But how much health-democracy can each governor afford when balancing their budget in the face of declining revenues? According to the NGA’s 2008 Fiscal Survey of the States (published June 2008), not a whole lot.
- Health care cost increases and greater utilization of services
- The aging population and the impact on long-term care financing
- Regulatory actions at the federal level that would limit federal participation for key services
- Workforce shortages (esp. nurses)
- Hospital finances (and mounting bad debt)

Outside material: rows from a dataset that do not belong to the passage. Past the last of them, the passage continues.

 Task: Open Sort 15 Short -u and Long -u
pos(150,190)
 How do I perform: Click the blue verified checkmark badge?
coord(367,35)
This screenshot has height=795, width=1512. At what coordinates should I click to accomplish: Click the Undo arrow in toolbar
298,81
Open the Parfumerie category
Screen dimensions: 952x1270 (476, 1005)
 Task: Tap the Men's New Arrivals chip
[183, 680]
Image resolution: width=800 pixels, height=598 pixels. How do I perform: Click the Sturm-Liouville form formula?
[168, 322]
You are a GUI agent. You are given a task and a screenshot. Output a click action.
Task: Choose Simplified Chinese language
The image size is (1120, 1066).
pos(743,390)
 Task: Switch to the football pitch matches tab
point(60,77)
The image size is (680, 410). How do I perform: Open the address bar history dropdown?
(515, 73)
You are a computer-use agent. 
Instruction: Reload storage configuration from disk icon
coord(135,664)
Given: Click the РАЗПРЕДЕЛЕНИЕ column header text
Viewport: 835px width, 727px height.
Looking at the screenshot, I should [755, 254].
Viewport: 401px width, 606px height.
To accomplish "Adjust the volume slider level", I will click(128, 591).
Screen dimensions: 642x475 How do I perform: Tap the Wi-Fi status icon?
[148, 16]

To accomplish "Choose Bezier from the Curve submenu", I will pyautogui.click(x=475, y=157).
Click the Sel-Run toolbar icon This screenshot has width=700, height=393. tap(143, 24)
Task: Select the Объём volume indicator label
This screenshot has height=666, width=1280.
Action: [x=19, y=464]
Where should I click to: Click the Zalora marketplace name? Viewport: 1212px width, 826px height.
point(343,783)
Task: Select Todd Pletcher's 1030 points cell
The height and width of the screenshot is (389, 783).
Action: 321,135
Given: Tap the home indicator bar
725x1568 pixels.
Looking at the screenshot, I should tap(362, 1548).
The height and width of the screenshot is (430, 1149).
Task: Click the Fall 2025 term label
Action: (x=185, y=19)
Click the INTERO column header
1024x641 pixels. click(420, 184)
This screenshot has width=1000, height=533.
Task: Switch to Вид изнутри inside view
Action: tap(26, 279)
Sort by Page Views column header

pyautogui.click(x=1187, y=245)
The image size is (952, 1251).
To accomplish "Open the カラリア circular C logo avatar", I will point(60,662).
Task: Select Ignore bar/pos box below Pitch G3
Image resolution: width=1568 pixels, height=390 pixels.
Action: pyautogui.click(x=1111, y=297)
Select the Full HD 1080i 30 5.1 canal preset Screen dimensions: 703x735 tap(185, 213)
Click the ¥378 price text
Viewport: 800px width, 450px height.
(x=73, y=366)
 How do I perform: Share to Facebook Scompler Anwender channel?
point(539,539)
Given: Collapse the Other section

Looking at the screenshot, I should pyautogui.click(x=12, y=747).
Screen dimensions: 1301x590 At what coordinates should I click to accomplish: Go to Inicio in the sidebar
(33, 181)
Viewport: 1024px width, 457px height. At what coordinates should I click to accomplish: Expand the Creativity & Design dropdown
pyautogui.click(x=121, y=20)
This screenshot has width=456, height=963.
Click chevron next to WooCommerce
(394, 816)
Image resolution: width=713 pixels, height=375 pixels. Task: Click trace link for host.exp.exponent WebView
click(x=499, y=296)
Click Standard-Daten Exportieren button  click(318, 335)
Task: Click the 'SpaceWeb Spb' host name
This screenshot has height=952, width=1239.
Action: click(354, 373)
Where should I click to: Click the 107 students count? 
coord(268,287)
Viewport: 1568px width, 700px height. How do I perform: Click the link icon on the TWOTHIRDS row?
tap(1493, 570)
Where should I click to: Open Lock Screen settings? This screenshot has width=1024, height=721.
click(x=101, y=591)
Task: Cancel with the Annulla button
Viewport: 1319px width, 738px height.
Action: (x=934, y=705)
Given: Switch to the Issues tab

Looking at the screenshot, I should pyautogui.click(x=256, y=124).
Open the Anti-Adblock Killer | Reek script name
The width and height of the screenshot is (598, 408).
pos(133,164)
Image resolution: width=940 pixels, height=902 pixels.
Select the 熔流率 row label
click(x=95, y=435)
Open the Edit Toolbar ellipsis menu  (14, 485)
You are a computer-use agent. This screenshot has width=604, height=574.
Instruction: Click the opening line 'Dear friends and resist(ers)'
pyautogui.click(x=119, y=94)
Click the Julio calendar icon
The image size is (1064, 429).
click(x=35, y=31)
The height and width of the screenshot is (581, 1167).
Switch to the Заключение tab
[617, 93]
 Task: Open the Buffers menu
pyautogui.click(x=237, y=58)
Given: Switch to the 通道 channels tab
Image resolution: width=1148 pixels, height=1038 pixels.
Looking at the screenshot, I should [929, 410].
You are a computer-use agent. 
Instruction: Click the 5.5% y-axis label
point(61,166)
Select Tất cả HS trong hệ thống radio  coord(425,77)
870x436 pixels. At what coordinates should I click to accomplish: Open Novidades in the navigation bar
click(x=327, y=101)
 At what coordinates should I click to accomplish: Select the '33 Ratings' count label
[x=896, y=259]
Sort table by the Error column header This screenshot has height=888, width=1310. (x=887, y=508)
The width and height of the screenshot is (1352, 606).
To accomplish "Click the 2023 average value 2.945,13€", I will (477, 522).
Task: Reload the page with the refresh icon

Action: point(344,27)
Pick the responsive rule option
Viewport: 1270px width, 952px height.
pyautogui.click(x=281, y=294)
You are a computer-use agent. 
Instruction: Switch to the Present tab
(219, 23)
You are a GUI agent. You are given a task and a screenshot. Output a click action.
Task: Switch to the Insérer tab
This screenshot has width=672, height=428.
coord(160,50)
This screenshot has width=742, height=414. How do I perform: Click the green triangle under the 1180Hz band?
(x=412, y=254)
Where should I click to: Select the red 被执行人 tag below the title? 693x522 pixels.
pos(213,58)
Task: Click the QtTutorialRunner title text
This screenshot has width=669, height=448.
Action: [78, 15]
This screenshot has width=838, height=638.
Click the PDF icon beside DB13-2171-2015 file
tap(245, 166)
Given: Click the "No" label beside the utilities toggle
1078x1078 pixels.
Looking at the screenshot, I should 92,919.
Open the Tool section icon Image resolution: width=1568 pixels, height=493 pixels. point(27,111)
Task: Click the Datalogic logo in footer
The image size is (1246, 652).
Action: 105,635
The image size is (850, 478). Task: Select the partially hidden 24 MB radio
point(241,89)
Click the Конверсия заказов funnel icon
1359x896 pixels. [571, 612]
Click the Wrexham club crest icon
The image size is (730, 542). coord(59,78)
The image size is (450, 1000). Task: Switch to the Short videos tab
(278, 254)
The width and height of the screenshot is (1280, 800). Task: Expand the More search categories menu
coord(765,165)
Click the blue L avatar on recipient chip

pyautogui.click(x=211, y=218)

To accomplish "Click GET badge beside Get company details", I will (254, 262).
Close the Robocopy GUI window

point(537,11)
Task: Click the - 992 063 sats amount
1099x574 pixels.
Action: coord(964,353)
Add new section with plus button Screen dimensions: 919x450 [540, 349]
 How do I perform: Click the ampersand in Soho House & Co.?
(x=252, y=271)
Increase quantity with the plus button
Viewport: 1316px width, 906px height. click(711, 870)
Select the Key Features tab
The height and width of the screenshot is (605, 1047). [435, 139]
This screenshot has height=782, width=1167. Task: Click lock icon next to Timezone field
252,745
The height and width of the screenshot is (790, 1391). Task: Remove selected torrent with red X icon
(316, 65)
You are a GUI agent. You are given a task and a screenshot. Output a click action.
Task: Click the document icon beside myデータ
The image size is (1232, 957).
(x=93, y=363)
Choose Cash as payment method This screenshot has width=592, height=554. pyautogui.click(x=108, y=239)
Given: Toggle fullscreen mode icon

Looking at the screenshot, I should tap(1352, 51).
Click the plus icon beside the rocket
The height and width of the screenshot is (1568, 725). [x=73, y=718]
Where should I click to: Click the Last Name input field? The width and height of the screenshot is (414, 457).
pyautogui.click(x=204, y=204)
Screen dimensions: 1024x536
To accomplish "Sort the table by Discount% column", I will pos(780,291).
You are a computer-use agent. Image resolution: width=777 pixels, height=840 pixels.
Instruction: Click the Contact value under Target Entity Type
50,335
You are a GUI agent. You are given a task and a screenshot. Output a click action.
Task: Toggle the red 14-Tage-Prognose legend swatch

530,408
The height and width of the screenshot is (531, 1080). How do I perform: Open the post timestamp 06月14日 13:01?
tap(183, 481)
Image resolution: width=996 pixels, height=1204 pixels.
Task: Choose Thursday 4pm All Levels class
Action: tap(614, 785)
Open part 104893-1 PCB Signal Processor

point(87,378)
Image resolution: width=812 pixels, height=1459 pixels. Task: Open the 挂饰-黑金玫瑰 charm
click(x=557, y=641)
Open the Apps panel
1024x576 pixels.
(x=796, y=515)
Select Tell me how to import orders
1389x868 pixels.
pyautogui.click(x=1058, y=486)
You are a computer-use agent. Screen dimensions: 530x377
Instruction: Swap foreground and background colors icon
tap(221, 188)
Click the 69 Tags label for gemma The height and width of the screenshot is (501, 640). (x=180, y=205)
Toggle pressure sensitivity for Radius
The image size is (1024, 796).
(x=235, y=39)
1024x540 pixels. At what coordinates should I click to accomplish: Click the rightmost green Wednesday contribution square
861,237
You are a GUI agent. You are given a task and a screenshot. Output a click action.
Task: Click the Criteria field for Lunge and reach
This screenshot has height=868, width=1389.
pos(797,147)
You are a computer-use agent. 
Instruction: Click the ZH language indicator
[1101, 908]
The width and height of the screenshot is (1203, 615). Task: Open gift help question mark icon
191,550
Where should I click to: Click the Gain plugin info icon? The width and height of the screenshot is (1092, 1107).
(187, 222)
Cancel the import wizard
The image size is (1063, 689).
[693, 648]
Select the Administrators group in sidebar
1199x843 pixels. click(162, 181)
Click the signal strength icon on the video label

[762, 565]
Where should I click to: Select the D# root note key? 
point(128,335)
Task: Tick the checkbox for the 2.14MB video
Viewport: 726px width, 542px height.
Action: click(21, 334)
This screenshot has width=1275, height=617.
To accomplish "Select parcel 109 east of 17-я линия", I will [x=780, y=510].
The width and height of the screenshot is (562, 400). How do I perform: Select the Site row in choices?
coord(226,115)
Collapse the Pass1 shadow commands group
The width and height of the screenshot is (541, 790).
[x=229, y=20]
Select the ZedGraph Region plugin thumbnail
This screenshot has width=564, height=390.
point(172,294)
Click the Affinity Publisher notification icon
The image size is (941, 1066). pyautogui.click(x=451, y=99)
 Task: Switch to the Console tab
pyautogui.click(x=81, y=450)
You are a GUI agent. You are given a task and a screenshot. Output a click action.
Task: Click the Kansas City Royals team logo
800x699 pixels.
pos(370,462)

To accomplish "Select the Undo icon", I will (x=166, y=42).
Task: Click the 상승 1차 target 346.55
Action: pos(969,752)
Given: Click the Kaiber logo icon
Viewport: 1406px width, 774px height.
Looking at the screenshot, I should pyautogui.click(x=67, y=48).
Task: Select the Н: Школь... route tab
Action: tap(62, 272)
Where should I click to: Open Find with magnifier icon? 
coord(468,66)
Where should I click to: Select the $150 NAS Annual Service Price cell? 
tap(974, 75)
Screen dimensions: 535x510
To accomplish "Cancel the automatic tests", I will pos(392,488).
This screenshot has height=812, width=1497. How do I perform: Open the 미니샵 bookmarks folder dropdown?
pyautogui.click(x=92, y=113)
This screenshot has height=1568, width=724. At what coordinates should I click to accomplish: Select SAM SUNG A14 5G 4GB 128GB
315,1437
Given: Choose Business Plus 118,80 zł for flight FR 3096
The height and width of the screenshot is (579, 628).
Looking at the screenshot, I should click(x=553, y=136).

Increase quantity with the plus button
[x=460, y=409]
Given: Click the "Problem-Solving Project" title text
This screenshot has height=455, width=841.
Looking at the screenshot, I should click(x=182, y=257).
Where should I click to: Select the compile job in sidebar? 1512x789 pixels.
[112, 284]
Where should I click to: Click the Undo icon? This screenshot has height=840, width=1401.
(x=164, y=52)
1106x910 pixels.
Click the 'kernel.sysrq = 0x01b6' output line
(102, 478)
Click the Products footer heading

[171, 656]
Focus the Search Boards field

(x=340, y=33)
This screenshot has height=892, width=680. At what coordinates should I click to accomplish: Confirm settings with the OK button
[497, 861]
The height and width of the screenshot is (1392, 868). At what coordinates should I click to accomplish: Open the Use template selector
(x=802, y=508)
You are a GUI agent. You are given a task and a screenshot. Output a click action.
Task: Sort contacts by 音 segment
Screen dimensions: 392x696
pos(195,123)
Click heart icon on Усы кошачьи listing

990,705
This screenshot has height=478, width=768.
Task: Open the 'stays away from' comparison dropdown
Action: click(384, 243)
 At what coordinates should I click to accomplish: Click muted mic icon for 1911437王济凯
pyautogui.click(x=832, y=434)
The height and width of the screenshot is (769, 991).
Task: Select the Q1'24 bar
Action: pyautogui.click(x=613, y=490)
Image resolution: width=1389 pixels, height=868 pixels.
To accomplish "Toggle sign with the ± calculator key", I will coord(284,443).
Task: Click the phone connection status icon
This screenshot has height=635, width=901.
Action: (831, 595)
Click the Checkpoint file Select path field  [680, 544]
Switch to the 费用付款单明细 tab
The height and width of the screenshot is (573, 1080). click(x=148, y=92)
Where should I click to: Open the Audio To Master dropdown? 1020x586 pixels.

- State Children’s Health Insurance Program (SCHIP) funding
- Mental health funding and access.
Health Populi’s Hot Points: The Rockefeller Institute of Government, the public policy arm of SUNY, recently published its July 2008 issue of the State Revenue Report #72 with the title, State Taxes Slow Yet Again, and Further Weakening Appears Likely — Mid-Year Budget Cuts May Lie Ahead. Topline: the state of the states’ financing is weak. The key datapoints underpinning this bleak forecast are:
- State tax collections were weak in the first quarter of 2008, rising only 1.7 percent over a year earlier. After adjusting for legislated tax changes and inflation in state and local government
purchases, state tax revenue declined by 5.3 percent.
- This is the third quarter in a row that total adjusted revenue growth showed a decline.
- Sales tax revenues produced no growth for the first time in six years.
- The underlying trend for states is negative; budget cuts and other gap-closing measures likely loom ahead.
- Inflation in state and local government costs remained above 6 percent for the first quarter of 2008, continuing a recent trend of significantly higher increases than those in the broader economy.
How you cover the uninsured and provide low-income citizens with access to comprehensive health care — let alone long-term care — under this economic scenario requires creative thinking beyond the “labs” metaphor. Governors are going to need training in yet another discipline: magical thinking.